Not much, it turns out, aside from Pikoulis et al, not much at all. Two events at Hay this year saw Gillian Clarke and Owen Sheers pay homage. John Pikoulis said: “These events are of great importance. Lewis was a very fine writer – probably the finest writer to have emerged from the Second World War. He was a man of great social conscience, with pacifist scruples.
A great curtain of silence fell around talking about Lewis for years, but over the last 30 years or so people wanted to talk about him again.”
So why does Alun Lewis matter? Lewis wrote two small poetry collections and two short books of prose. They have stood the test of time when the work of other, wordier writers has and will not. Phil Carradice wrote that: “Many people consider the young Welsh poet and short story writer Alun Lewis… a far better writer than the more famous Dylan Thomas…it is difficult to make judgements about lasting quality. And literature should never be about competition, about one writer being better or worse than another. But Lewis’ story is certainly one of tragedy – it was a life cut short by a terrible and brutal war, a war that he hated and despised. Who knows what he might have achieved had the man been allowed a few more years of life and creativity”.
M. Wynn Thomas wrote of Lewis’ work that it is as “wistfully strong and evocative as those lonely wartime pill-boxes one sees stranded by time on coastal marshes, writing such as this, surely, is still worth our having, and holding – and cherishing?” Lewis announced his pacifism in a newspaper article: “If War Comes, Will I Fight?” In May 1939, he wrote “The army, the bloody, silly, ridiculous, red-faced army – in its bloody boring khaki – God save me from joining up. I shall go to the dogs like blazes – it’s the only honest way.” Only a few months later he wrote “I shall probably join up … I have a deep sort of fatalist feeling that I’ll go. Partly because I want to experience life in as many phases as I’m capable of … But I don’t know – I’m not going to kill. Be killed perhaps, instead.” It would appear that, despite a long history of depression, suicide was not on his mind at that time, but a sense of desolation is evident.

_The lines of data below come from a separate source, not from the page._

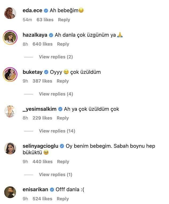The width and height of the screenshot is (169, 204).
Task: Open the 440 likes list
Action: pos(43,162)
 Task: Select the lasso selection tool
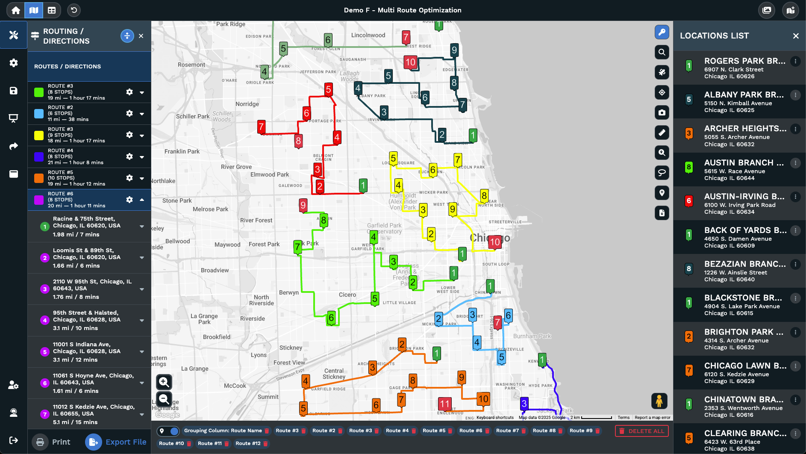pyautogui.click(x=662, y=173)
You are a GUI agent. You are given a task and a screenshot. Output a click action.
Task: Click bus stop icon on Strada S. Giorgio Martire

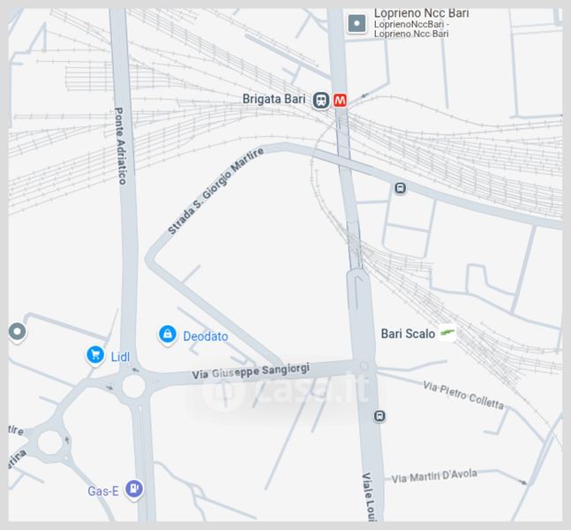click(400, 188)
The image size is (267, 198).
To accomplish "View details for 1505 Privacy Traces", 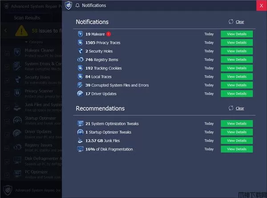I will 236,42.
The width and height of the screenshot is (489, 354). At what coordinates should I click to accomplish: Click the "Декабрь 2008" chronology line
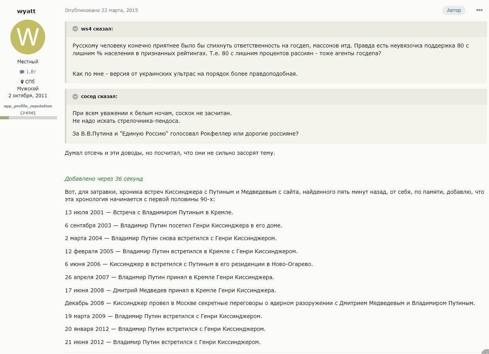tap(270, 303)
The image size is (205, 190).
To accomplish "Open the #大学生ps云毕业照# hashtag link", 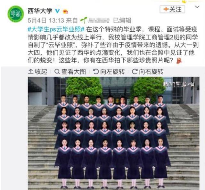I will (x=56, y=29).
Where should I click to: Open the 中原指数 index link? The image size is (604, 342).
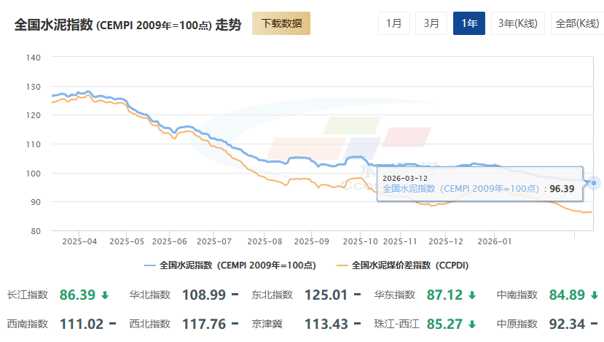517,324
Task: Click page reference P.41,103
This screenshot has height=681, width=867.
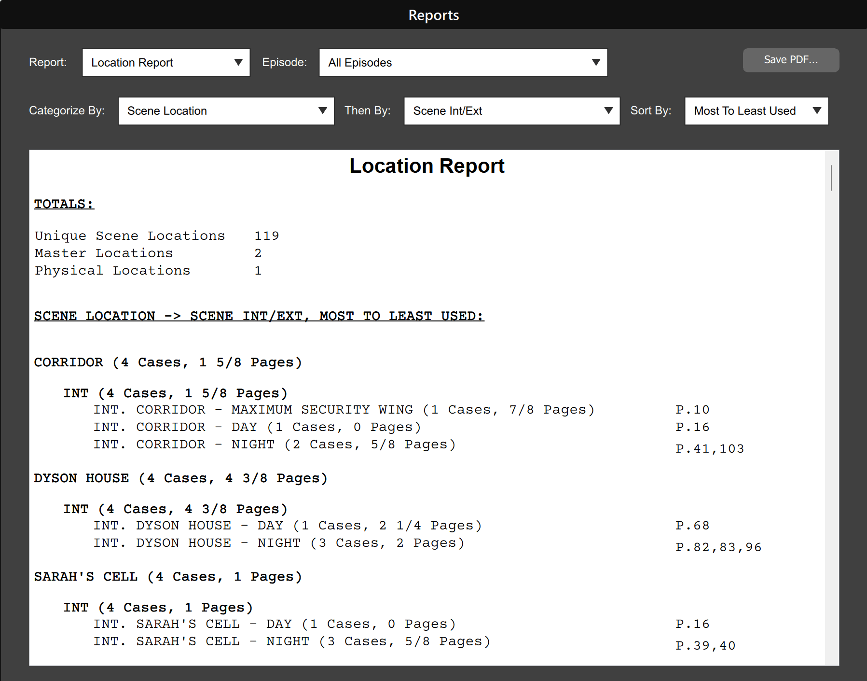Action: point(709,449)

In his poem ‘The Sentry’ Lewis writes:
I have begun to die.
For now at last I know
that there is no escape
In one of his best regarded poems, ‘All Day It Has Rained’, Lewis describes the emptiness, boredom and futility of army life and his yearning for home and family:
All day it has rained, and we on the edge of the moors
Have sprawled in our bell-tents, moody and dull as boors,
Groundsheets and blankets spread on the muddy ground
And from the first grey wakening we have found
No refuge from the skirmishing fine rain
And the wind that made the canvas heave and flap
And the taut wet guy-ropes ravel out and snap.
All day the rain has glided, wave and mist and dream,
Drenching the gorse and heather, a gossamer stream
Too light to stir the acorns that suddenly
Snatched from their cups by the wild south-westerly
Pattered against the tent and our upturned dreaming faces…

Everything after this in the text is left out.